There was an Interesting article by Janice Turner in the Opinion section of The Times yesterday, asking whether the time has come to limit the predominance of porn across the internet, basically, to protect the innocence of our children:
“How do you tell a child who has not yet had a first kiss that the plasticated members, the goggle-eyed grunting Barbies, that he came across while noodling around online are not what sex is about? Sex is tender, loving, fun, you might say brightly. (Sounding like what? A tantric hippy? A Sunday school teacher?) This porn, on those websites that can pop up unbidden and so freak you out, it’s not real. Well, it’s not the good stuff.But as your daughter or son’s eyes cloud with derision and your own cheeks pinken, you know the grim pointlessness of this chat, given that, for a whole generation, porn is what sex is about, since its clothing and poses, its service industry soullessness has been allowed to move into that time of faltering, gawky sweetness and rewritten the whole damn script.”
As she goes on:
“Porn should have been returned to its rightful place, the top shelf, under the bed, the red-lit back streets, the adult domain, when it first penetrated the public sphere a decade back.

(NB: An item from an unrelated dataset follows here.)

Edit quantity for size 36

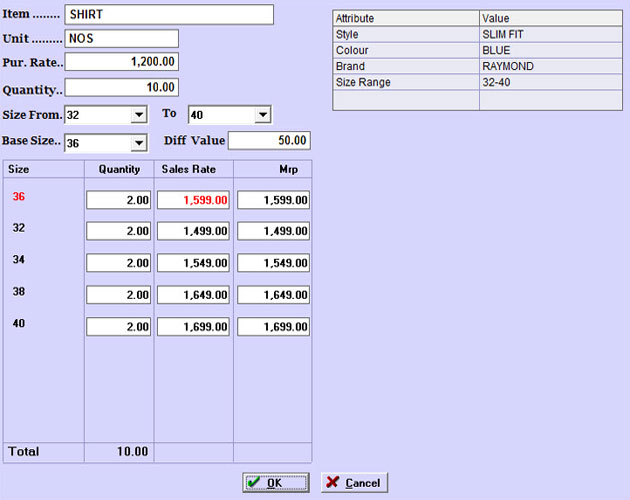(x=118, y=200)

Lads mags could have been classified with Razzle five years ago, not when, circulations declining annually by 25 per cent, they look certain to die out. Surely ministers in their chauffeured Jags spotted the bawdy billboards that demeaned our public spaces or caught the MTV videos just a leather thong’s breadth from Penthouse or came across the “adult” cable section where girls lick their own nipples at a texted request from Steve of Chelmsford.Did they never look up, frowning, from the atrocious teenage pregnancy figures that they promised but failed to halve and see the root cause — girls aping the tits-out attire of porn stars, practising the raunch culture credo that the only satisfaction girls should hope to get from sex was how well they performed it for men — and that only a dried-up priss would ever say “no”. Did they not wonder that rape convictions were so unobtainable, despite a revolution in policing, because the notion that girls were all perpetually “hot” and “up for it” was tainting the judgment of juries — and of young men?Did it never occur to them that the Islamification of young Muslim women, the ascendancy of the hijab, that categoric statement of separation and difference, was, to no small degree, a protective reaction by a modest people against a host culture that was running through a shopping centre with its arse out, wearing a T-shirt saying “No gag reflex!”But, too terrified of seeming anti-sex or of defying the prevailing boomtime ethos that the only morality was the market, government back then refused to tackle pornification. It was a private matter, it insisted. But it wasn’t any more: it was manifestly, luridly public.”